Material for this exercise

┌──

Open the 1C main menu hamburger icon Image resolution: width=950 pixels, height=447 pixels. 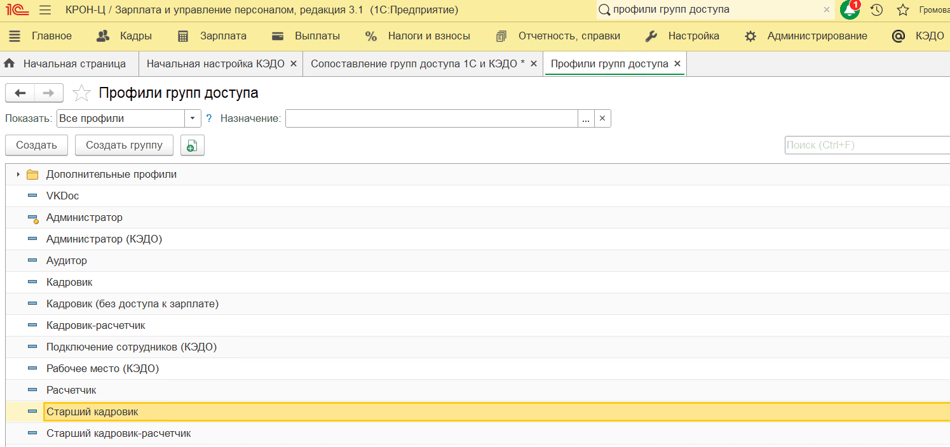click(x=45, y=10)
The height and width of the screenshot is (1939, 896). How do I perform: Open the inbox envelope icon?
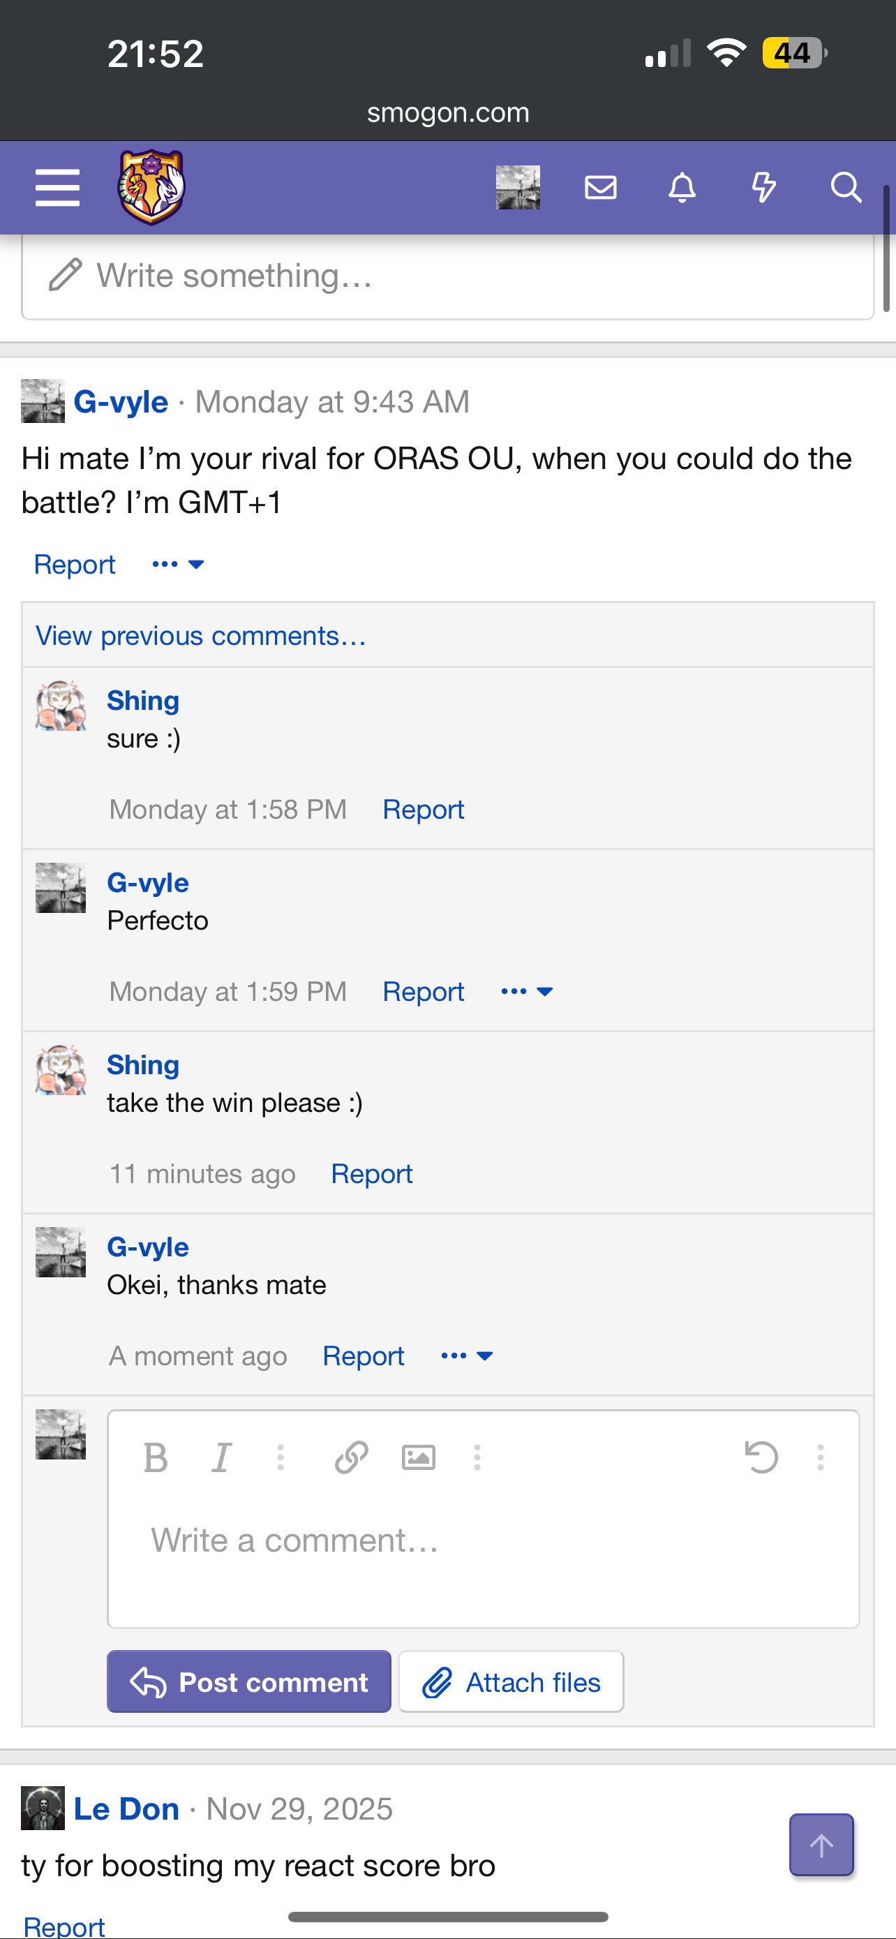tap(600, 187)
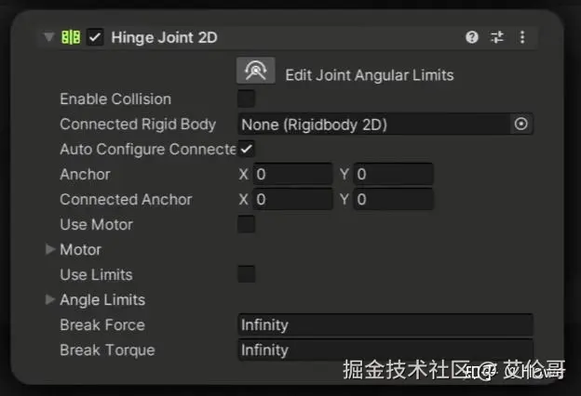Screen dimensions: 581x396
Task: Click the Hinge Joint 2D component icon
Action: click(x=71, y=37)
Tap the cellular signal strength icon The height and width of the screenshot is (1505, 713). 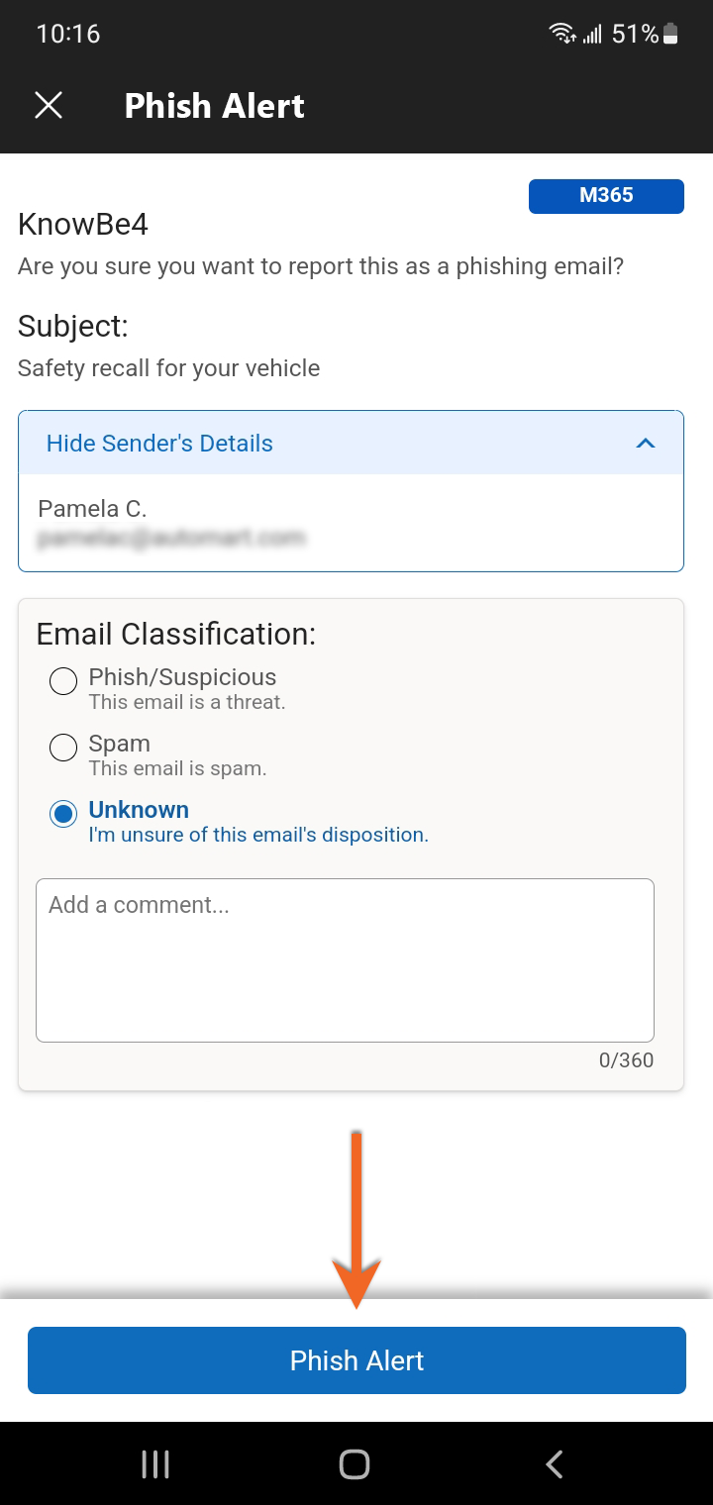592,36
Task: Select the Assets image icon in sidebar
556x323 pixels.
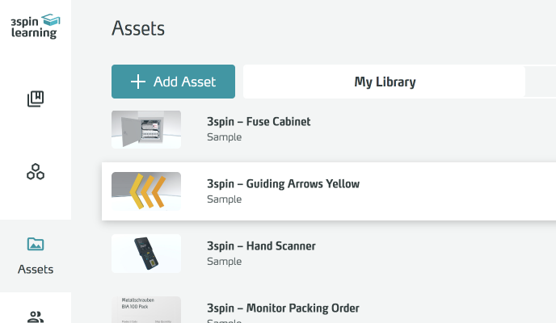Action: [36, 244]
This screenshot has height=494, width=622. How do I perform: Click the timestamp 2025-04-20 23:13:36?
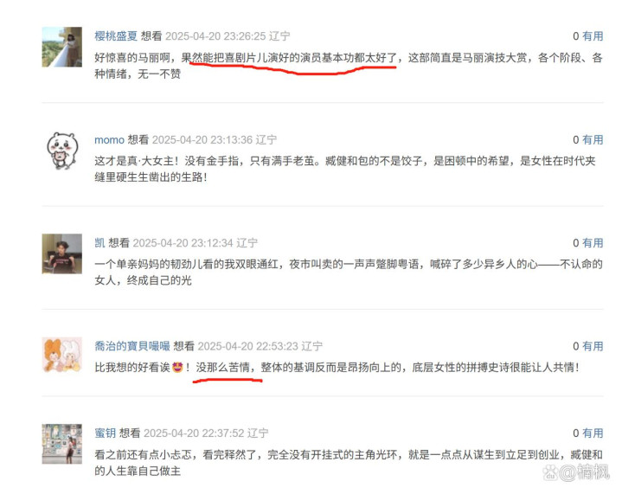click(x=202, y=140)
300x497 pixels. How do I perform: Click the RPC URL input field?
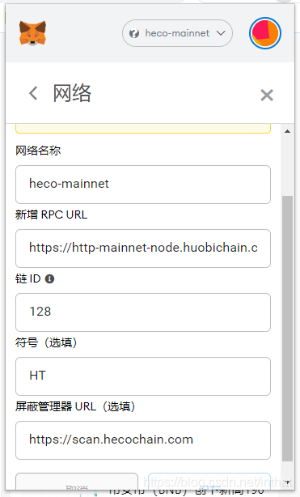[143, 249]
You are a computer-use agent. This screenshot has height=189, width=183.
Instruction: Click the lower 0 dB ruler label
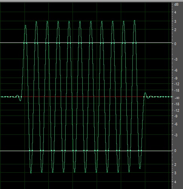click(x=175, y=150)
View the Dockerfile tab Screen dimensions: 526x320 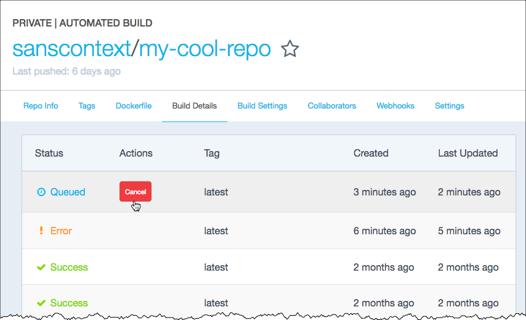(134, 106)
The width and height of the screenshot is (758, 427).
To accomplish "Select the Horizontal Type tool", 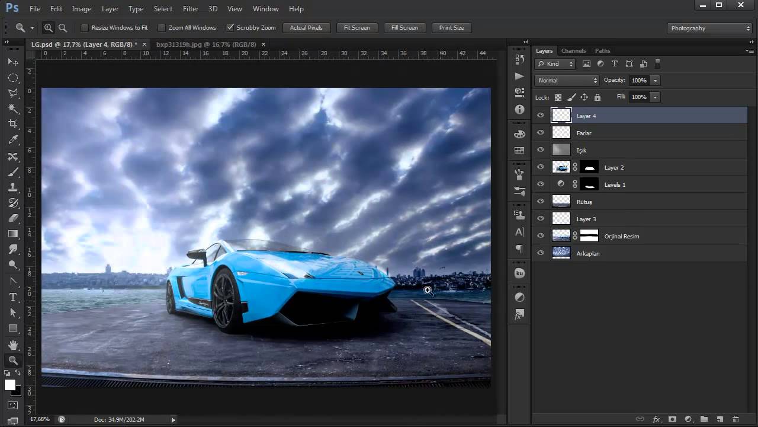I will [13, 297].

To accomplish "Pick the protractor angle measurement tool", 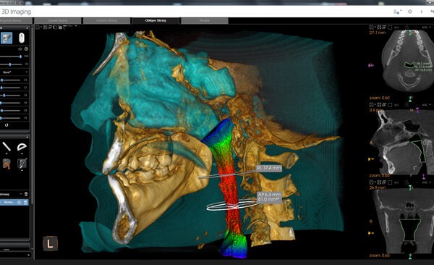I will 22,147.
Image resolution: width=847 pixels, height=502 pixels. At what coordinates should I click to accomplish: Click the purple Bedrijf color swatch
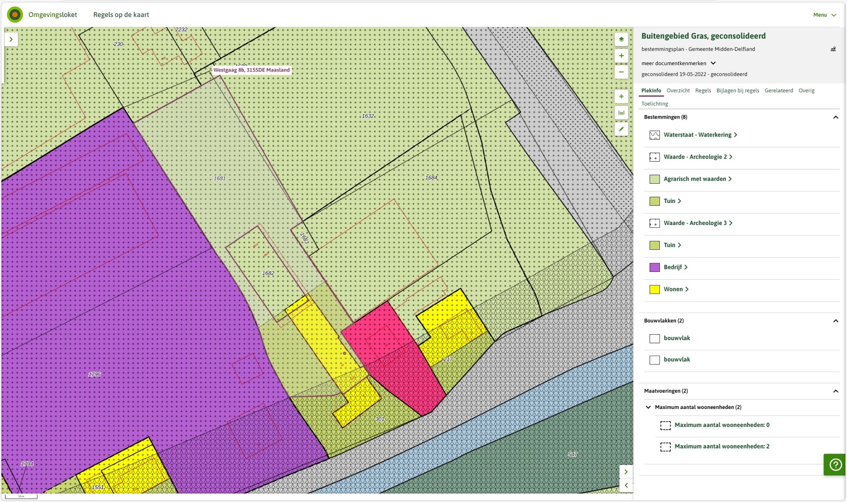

└──

What to do
Revise the entries starting with the line with "The height and width of the screenshot is (1939, 896)." and going on through the line with "Action: click(x=71, y=37)", replacing "envelope icon" with "mail icon" and changing nothing else. Return only those lines, without the pictures.

The response
The height and width of the screenshot is (1939, 896). How do I perform: Open the inbox mail icon?
tap(600, 187)
Screen dimensions: 581x396
Task: Click the Hinge Joint 2D component icon
Action: click(x=71, y=37)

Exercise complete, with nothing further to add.